Brazilian light-sport aircraft

The Paradise P1 LSA is a Brazilian light-sport aircraft, designed and produced by Paradise Aircraft of Feira de Santana and introduced in 2008. The aircraft is supplied as a complete ready-to-fly aircraft.

==Design and development==
The P1 was designed to comply with the US light-sport aircraft rules and was accepted as a factory-built special light-sport aircraft in 2009. It features a strut-braced high wing, a two-seats-in-side-by-side configuration enclosed cockpit, fixed tricycle landing gear and a single engine in tractor configuration.

The aircraft is made from welded steel tubing covered in aluminum sheet. Its 9.0 m span wing has an area of 12.6 m2 and flaps. The standard engine is the 100 hp Rotax 912ULS four-stroke powerplant.
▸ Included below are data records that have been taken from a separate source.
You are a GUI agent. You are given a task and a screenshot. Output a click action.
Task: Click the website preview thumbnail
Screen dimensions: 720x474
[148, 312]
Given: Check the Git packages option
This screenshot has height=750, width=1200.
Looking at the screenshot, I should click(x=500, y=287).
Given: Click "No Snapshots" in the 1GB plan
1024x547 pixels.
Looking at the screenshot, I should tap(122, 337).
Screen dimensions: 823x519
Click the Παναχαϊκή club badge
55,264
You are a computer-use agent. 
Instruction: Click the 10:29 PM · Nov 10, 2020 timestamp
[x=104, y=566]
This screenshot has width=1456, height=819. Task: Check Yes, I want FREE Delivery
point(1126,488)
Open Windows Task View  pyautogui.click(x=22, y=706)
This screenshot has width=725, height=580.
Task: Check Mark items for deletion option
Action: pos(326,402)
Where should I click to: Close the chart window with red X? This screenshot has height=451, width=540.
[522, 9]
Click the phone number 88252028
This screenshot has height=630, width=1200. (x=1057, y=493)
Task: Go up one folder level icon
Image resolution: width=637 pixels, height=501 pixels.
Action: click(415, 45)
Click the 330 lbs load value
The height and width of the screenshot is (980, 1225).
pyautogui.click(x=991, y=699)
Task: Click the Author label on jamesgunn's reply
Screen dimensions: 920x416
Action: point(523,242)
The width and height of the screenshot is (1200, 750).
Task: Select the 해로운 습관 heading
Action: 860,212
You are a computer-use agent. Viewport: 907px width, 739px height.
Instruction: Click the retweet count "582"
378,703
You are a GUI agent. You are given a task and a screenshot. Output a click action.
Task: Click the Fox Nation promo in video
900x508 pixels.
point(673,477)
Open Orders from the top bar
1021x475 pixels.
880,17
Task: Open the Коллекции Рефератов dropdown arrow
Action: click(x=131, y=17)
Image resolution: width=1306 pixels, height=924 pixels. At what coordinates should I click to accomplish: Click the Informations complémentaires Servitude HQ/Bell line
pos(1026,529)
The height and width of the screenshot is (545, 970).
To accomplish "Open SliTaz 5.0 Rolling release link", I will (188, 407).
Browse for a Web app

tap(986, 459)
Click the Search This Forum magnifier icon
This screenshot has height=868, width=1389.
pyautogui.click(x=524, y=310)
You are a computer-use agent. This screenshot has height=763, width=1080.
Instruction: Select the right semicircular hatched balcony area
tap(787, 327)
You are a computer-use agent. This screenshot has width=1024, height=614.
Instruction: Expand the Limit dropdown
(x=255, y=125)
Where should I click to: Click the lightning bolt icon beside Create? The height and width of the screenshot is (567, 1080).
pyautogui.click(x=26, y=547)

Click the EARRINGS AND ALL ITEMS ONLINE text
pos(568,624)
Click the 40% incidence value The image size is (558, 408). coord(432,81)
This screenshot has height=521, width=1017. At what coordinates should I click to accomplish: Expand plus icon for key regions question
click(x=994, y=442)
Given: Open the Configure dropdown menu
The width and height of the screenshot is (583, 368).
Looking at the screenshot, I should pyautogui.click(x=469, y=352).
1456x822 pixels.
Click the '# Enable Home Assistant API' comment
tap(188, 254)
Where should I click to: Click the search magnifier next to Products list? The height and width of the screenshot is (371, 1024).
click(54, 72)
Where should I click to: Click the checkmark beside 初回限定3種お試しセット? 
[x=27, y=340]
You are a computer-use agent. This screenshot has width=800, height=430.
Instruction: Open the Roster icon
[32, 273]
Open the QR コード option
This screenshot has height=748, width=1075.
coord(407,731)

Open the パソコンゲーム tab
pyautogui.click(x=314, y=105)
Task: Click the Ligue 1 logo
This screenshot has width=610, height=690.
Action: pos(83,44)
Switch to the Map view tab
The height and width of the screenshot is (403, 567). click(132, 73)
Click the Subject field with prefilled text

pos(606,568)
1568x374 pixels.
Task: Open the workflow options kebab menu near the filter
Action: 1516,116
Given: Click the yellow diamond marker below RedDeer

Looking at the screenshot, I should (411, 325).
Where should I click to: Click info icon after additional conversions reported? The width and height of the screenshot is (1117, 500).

The cockpit is 110 cm wide.

Originally a production line was set up in the United States, in Sebring, Florida, but this was later closed and in 2015 the company was noted as having no US presence or representation, although production continued in Brazil.

In 2008 the design was accepted as a Federal Aviation Administration approved special light-sport aircraft.

==Operational history==
In April 2016, there were twelve P-1s registered in the United States with the US Federal Aviation Administration.